Kaum ist Peer Steinbrück Kandidat, hagelt es Vorwürfe. Die politische Kultur verlottert
Vielleicht hätte Peer Steinbrück doch auf seine Familie hören sollen: Die hatte den 65-Jährigen vor den Strapazen und Verletzungen durch Kanzlerkandidatur und das mögliche Amt gewarnt. Erst eine gute Woche ist es her, dass der SPD-Parteivorstand den gebürtigen Hamburger als Merkel-Herausforderer für die Bundestagswahl 2013 nominiert hat, da hagelt es schon Kritik.
Zunächst wurde ein läppischer Bettelbrief für die Organisatoren der Schach-Weltmeisterschaft zur Schach-Affäre aufgebauscht, nun empört sich die halbe Republik über die Nebeneinkünfte des Kandidaten. Zwar hat der ehemalige Finanzminister seine Honorare nach Recht und Gesetz offengelegt, seinen Kritikern aber reicht das nicht. Die kolportierten Summen von 20 000 Euro für ein Engagement des SPD-Politikers erregen Opposition und Kommentatoren. Nur hätten sie vermutlich bei einem Kandidaten, der nie von Unternehmen zu Vorträgen eingeladen wird, geargwöhnt, ihm mangele es an wirtschaftspolitischer Kompetenz und Kontakten.
Längst hat das Scheibenschießen auf den Kandidaten begonnen. Und es wird weitergehen. Für die SPD ist das misslich; für die politische Kultur im Land ein Alarmzeichen. Natürlich ist es eine zentrale Aufgabe der Medien, Vorwürfe zu recherchieren, Fehlverhalten aufzudecken und Skandale zu benennen. Doch nicht alles taugt zum Skandal, nicht jedes Fehlverhalten ist eine Affäre, nicht jedes Detail eine Schlagzeile. Nach dem Desaster um Christian Wulff, den Schnäppchenjäger im Schloss Bellevue, ist aber jedes Maß offenbar verloren gegangen: Damals mokierte sich die Republik ernsthaft über ein geschenktes Bobbycar, zuvor standen Einladungen zu Fußballspielen in der Kritik. Und als der FDP-Generalsekretär Patrick Döring mit seinem Fahrzeug den Außenspiegel eines anderen Autos demolierte, schwadronierten Medien allen Ernstes von einer "Spiegel-Affäre". Sprachlich kann man es nicht krasser ausdrücken, wie die Maßstäbe im wahrsten Sinne des Wortes "verrückt" sind.

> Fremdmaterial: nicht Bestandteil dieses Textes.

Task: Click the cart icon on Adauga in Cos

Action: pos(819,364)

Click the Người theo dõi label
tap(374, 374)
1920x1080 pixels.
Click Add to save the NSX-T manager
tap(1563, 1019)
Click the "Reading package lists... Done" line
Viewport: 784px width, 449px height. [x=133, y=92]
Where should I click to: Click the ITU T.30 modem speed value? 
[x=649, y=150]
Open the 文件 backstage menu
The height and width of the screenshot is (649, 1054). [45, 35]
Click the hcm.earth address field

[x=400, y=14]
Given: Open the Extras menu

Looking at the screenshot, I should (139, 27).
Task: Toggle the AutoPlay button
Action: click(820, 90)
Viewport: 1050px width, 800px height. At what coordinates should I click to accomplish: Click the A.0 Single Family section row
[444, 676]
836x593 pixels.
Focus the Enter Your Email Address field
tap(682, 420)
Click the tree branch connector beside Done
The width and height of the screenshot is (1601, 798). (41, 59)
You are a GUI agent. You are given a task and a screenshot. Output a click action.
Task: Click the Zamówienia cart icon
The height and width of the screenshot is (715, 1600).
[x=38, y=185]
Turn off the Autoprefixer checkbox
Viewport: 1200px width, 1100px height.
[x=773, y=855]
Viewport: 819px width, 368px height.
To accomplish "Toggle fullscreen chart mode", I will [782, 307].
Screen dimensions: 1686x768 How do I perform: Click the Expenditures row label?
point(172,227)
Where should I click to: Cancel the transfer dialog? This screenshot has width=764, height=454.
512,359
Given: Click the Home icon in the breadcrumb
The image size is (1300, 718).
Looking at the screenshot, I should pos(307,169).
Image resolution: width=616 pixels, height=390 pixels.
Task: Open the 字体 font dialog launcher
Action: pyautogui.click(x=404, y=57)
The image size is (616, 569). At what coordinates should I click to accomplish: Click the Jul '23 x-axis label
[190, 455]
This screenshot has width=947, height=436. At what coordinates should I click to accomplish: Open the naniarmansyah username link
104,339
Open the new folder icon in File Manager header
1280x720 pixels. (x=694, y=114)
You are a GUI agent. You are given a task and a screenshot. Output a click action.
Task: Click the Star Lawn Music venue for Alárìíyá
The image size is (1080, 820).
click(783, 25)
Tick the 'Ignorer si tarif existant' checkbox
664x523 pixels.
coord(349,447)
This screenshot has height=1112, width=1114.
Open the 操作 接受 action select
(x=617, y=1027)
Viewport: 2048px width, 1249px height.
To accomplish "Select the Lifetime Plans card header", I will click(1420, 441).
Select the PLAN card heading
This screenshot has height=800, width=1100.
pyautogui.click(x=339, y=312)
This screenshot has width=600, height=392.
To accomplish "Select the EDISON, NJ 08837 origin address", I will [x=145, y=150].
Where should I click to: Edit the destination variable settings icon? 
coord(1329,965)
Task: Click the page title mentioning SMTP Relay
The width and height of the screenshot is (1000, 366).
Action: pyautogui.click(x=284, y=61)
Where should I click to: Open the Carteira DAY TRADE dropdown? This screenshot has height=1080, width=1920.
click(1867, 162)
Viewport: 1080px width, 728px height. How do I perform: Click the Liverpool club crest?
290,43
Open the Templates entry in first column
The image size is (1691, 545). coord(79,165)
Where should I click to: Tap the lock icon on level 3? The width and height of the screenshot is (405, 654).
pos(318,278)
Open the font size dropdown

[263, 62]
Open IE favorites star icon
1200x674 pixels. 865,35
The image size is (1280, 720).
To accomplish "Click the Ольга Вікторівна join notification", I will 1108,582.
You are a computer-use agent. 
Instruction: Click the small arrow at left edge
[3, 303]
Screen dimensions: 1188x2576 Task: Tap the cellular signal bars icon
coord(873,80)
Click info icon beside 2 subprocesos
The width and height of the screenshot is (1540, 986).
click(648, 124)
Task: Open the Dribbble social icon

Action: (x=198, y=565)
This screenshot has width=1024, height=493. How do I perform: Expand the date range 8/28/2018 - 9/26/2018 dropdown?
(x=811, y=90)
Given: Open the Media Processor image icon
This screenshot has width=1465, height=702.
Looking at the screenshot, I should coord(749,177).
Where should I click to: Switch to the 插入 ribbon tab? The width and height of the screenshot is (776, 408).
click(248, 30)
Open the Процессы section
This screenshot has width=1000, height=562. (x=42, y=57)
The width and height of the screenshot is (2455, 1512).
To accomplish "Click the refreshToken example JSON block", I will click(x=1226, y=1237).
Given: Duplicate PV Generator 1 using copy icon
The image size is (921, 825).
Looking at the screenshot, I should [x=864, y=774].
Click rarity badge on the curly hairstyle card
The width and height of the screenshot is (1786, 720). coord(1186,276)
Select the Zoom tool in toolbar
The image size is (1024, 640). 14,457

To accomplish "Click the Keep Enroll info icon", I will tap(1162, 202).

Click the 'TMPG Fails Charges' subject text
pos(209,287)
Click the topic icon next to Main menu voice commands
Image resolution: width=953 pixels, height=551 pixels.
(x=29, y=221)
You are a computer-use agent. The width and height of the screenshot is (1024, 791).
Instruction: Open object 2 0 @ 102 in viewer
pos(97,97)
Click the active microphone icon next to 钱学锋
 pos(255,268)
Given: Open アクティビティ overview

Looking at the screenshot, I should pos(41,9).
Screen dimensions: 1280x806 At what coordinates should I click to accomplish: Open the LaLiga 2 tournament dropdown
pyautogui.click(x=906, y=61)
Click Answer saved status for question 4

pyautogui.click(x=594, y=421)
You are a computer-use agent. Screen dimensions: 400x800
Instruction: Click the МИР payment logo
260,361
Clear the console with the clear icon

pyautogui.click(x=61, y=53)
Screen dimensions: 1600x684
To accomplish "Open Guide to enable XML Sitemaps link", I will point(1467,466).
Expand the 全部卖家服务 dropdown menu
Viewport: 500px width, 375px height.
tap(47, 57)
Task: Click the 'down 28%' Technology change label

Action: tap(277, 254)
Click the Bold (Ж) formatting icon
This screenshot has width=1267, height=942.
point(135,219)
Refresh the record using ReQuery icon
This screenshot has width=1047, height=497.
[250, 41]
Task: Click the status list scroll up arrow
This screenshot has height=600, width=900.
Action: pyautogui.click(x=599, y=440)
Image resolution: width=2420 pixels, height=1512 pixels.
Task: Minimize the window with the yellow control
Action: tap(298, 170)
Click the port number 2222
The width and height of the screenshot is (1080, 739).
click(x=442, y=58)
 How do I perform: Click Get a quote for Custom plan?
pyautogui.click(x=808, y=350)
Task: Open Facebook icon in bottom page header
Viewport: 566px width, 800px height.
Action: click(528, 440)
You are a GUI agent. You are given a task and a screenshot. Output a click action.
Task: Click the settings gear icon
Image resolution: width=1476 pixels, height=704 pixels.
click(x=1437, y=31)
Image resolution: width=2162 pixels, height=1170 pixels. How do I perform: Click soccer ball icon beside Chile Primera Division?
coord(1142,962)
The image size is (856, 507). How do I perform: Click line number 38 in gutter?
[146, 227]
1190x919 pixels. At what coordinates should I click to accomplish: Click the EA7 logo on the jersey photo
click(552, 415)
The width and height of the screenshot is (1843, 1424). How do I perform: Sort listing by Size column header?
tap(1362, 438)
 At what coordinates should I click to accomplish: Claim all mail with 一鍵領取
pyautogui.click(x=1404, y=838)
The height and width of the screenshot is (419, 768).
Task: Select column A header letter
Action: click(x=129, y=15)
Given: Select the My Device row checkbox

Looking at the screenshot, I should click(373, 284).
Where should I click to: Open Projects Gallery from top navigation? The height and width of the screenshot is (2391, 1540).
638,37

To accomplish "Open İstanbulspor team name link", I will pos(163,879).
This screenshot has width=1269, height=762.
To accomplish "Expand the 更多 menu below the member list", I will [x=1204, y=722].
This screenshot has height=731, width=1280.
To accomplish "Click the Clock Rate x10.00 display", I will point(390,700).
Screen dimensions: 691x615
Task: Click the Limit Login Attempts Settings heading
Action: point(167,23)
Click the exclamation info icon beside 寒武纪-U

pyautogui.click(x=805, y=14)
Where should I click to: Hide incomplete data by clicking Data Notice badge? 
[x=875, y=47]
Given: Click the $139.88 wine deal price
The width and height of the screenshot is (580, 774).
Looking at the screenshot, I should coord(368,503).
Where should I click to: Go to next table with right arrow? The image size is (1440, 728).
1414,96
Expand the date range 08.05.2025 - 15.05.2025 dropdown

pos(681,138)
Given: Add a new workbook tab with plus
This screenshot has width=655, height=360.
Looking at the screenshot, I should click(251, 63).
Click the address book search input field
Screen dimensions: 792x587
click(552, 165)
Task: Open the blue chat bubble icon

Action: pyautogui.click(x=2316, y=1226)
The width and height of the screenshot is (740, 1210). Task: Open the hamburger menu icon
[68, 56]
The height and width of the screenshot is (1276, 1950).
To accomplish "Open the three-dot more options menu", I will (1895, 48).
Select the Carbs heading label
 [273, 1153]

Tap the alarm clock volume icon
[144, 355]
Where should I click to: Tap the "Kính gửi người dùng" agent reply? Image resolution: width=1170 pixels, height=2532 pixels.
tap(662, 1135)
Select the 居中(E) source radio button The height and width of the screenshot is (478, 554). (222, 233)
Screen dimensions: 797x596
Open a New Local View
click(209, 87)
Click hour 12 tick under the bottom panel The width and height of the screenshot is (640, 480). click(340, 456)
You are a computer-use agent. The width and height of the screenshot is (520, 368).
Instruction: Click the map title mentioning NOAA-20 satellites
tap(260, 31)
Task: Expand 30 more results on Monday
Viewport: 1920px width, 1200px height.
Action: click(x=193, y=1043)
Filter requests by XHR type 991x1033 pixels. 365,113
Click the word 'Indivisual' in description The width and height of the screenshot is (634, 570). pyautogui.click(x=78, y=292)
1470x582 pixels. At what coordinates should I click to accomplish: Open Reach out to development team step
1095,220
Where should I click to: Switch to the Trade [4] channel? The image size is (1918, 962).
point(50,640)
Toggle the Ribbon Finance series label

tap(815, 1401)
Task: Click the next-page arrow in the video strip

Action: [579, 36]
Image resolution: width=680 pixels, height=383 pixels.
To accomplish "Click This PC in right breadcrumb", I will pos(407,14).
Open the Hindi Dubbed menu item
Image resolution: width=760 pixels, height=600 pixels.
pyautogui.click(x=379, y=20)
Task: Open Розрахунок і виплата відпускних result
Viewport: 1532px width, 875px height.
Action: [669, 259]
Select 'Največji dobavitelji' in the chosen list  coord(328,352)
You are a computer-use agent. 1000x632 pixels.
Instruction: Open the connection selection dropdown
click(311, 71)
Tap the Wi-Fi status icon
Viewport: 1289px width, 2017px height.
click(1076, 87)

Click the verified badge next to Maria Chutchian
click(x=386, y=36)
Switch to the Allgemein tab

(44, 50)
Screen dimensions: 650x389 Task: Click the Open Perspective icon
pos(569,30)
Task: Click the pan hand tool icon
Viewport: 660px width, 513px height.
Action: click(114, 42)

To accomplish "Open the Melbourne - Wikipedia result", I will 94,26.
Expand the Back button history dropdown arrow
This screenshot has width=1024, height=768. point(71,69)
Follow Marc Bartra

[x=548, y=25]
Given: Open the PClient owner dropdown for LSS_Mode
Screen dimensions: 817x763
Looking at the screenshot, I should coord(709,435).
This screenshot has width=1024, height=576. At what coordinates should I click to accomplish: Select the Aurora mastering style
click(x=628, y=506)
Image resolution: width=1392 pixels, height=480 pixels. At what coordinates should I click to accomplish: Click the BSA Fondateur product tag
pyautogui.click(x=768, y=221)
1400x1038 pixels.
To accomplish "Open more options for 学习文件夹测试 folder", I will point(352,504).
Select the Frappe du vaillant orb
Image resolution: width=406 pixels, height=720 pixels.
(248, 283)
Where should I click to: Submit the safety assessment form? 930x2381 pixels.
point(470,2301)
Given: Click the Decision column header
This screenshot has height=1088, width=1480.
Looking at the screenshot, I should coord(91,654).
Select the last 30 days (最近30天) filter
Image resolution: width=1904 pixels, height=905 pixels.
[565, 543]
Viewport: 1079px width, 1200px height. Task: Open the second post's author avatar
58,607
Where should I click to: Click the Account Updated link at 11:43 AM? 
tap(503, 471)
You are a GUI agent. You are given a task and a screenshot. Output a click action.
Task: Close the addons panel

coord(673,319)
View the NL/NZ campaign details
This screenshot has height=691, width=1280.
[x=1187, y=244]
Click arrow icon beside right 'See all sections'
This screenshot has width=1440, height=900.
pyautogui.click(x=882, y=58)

Völlig unverständlich ist, warum jede Petitesse von der politischen Konkurrenz skandalisiert, jeder Fehltritt gleich mit der Forderung nach Rücktritt beantwortet wird. Politik wird immer mehr zur Seifenoper, die Handelnden inszenieren sich als Helden und ihre Gegner als Schurken, im Drehbuch kommen nur noch Skandale, Streit, Intrigen, Affären und Vergehen vor. Für die Zuschauer mag diese Inszenierung unterhaltsam sein, sie überlagert aber alle Inhalte. Es geht fast nur noch um Personen, kaum um Positionen, nur noch um kleine Fehler, nicht mehr um die großen Ziele. Das Komplexe wird auf Köpfe reduziert, banalisiert, skandalisiert. Das bedient billige Reflexe wie Neid und Missgunst gegen "die da oben" und beschleunigt den Vertrauensverlust der Bevölkerung in die Politik.
So musste sich auch Steinbrück zuletzt in ARD und ZDF vor allem zu seinen Nebeneinkünften äußern. Dabei haben die Gebührenzahler durchaus Anspruch auf Antworten auf die Frage, wie und wohin Steinbrück das Land eigentlich regieren will. Dieselbe Leidenschaft und Kritikfreude, die Steinbrücks Einkünfte gefunden haben, hätte man sich für die politische Bilanz gewünscht: beispielsweise die schleppende Entwicklung in Nordrhein-Westfalen in den Jahren 2002 bis 2005, als Peer Steinbrück dort Ministerpräsident war. Oder die Liberalisierung der Finanzmärkte, die in seine Zeit als Bundesfinanzminister zwischen 2005 und 2009 fiel. Und natürlich auch seine Steuererhöhungsfantasien im aktuellen Wahlkampf.
Wenn aber Nebensächlichkeiten in den Mittelpunkt rücken, werden die Hauptfragen an den Rand gedrängt. Auch Steinbrück geht die "absurde" und "dämliche" Debatte zunehmend auf die Nerven. Und nicht nur seine Familie dürfte sich fragen, warum man sich derlei eigentlich antut.